Similar to the ketogenic diet, research of calorie restricted diets has shown a neuroprotective effect as well. “Calorie restriction can decrease the risk of neurodegenerative disease and protect the brain against acute insults such as stroke (Mattson et al, 2002).” A common feature of a calorie restricted diet and the ketogenic diet is the production of ketones in the body (beta-hydroxybutyrate and acetoacetate). The authors of this study noted previous research that revealed various neuroprotective and antioxidant effects in the brain and heart:
  • For example, BHB (beta-hydroxybutyrate) prevents the death of hippocampal neurons exposed to Aβ1–42, protects cultured mesencephalic dopaminergic neurons from the toxic effects of 1-methyl-4-phenylpyridinium (MPP+, an inhibitor of NADH dehydrogenase that increases oxygen radical formation) and reduces brain injury in rodents subjected to glycolysis inhibition and focal or generalized ischemia (Kashiwaya et al, 2000; Suzuki et al, 2001 & 2002).
  • Furthermore, ACA (acetoacetate) protects hippocampal neurons against glycolysis inhibition in vivo and in vitro (Massieu et al, 2003). In parallel, clinical data suggest that seizure control in epileptic patients treated with the ketogenic diet correlates with the serum concentration of ketones (Gilbert et al, 2000).
  • Studies in cardiac tissue have suggested that ketones might reduce oxidative stress (Veech et al, 2001), a pathogenic process implicated in many disorders ranging from atherosclerosis and traumatic injuries to diseases more specific to the nervous system (Droge, 2002; Keller et al, 2005).
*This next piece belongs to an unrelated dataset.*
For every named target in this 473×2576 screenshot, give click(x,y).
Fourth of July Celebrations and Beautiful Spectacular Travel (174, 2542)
In the present study, the researchers chose to use a glutamate excitotoxicity model using Wistar rat neurons and neocortical mitochondria exposed to high levels of calcium to assess the antioxidant effect of ketones under theses conditions. Glutamate is the most abundant amino acid in the brain and acts as the primary excitatory neurotransmitter in neuronal functioning. However, too much glutamate can create a pathological condition known as glutamate excitotoxicity which results in the death of neurons.

The authors concluded:
“In conclusion, we demonstrate that ketones reduce glutamate-induced free radical formation by increasing the NAD+/NADH ratio and enhancing mitochondrial respiration in neocortical neurons. This mechanism may, in part, contribute to the neuroprotective activity of ketones by restoring normal bioenergetic function in the face of oxidative stress.”
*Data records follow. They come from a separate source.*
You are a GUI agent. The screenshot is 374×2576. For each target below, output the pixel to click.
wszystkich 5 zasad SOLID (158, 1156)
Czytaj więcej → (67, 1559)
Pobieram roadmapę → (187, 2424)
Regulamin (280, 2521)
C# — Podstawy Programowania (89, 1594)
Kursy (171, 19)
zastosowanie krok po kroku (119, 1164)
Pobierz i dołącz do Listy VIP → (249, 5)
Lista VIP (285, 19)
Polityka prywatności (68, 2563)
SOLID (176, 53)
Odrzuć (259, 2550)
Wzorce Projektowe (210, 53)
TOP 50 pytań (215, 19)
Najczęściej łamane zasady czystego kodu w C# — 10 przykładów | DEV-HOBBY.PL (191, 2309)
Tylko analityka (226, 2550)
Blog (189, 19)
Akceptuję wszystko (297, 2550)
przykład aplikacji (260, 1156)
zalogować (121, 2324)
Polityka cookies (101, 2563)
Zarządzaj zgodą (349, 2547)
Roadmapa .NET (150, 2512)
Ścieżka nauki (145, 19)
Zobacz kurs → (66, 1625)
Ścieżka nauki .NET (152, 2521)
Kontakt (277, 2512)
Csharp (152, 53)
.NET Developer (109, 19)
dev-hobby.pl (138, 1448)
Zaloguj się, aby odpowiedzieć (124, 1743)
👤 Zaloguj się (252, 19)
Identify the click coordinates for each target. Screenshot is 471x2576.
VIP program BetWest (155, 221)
In addition, the authors also mentioned that previous research has provided contradictory results regarding the antioxidant effects of beta-hydroxybutyrate and acetoacetate when observed individually using different models (i.e. brain vs heart tissue). The authors believe that the differences “most probably reflect technical and tissue-specific differences.” They further expound: “Nevertheless, our findings, made in neurons and isolated neuronal mitochondria without added respiratory inhibitors, indicate that a combination of ACA and BHB (which potentially better mirrors brain physiological conditions compared to previous studies employing one ketone body or the other) exert a neuroprotective, antioxidant effect by decreasing ROS production in neuronal tissues.”